Seeing a mountain goat in the wild of southeast Alaska for the first time, with its stark white coat and graceful posture against a lush green mountain landscape, is an unforgettable experience.
Like many species across the globe, mountain goats are affected by the changing climate. With the warming environment, we are witnessing some species expanding their range north and to higher altitudes. Mountain goats are especially vulnerable as they are already at the northern limit of their range.
In my PhD research, I use genetic data to study the ecology and evolution of the North American mountain goat (Oreamnos americanus).
Genomics is a relatively new and rapidly growing field that investigates the complete DNA sequence present in every cell. It offers new insights into how organisms function, adapt to their environment and evolve over time. As the cost of sequencing technologies has decreased, the number of wild genomes identified has grown. CanSeq150 and Genome 10k are examples of initiatives with the aim of sequencing large numbers of new genomes.
After identifying — or assembling — a species’ genome, the next step after genome assembly is annotation, which is the process of looking for coding segments of DNA and assigning them to a function, for example digestive enzyme production.

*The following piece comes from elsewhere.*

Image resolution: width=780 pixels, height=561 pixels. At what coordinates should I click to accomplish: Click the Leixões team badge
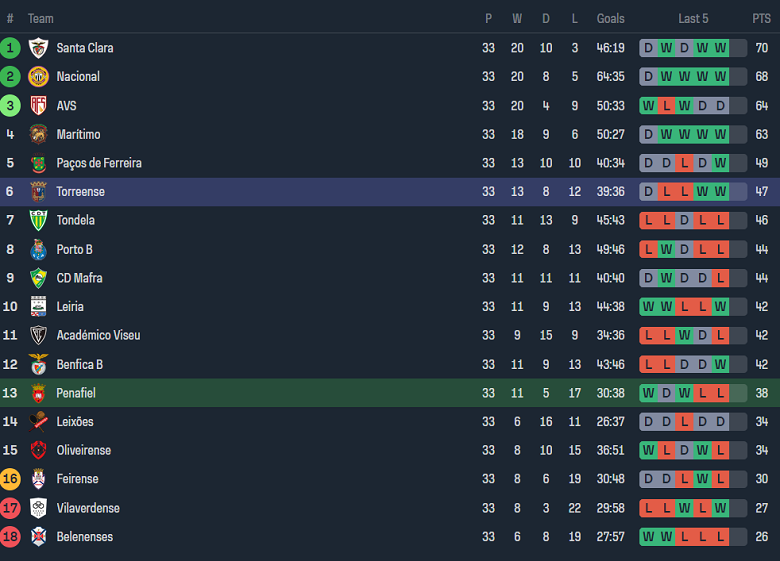coord(38,422)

In mountain goats, the genes coding for ferroxidase activity — the process of creating red blood cells to maintain a constant supply of oxygen to tissues in the body — are over-represented. Those genes could potentially help the goats to adapt to the alpine environment they live in.
Reconstructing the Evolutionary Tree
Mountain goats are not true goats — they are more closely related to muskox and chamois. A comparative study using a small number of well-known genes has shown that the mountain goat species split off early in the sheep-goat lineage, but the study was unable to pinpoint the exact position. Genomics can be used to reconstruct the evolutionary tree with higher accuracy and more precise time estimates of species divergence.
Like most mammals, mountain goats are diploid, i.e. each cell contains two sets of chromosomes. We inherit half of our DNA from our father and half from the mother, who in turn inherit their DNA from our grandparents. If we keep going back in time, we can eventually trace our lineage back to a single common ancestor.
An approach called “pairwise sequential Markovian coalescent (PSMC)” uses the variation between the two sets of parental DNA in a single individual to model this process going back thousands of years. Using this information we can estimate the effective population size, which is not necessarily equal to the total number of animals. The simplest definition of effective population size is the number of breeders in a population, and a low effective population size reflects low levels of genetic variation in a population.
Using the mountain goat genome assembly, we modelled the effective population size over the past 500,000 years, which gives us a glimpse into how the species responded to climate change in the past. The rise and fall of surface temperature was generally mirrored in the effective population size, and there was a dramatic decline during the last glacial maximum, when the ice sheets reached their maximum coverage of the Earth’s surface during the last ice age.
A Solid Foundation
The main value of a genome is as a robust reference point for future analyses. By sequencing and mapping more individual genomes, we can tackle more in-depth questions about the relationship between the environment and the genotype. For example, do goats that live in warmer locations share similar genetic mutations that allowed them to adapt? Is there movement between mountain goat populations at different mountain ranges?
Assembling the genome is an exciting first step and a basis for future analyses. With an assembled species genome we can start addressing questions about a species’ past, its unique genes and taxonomy.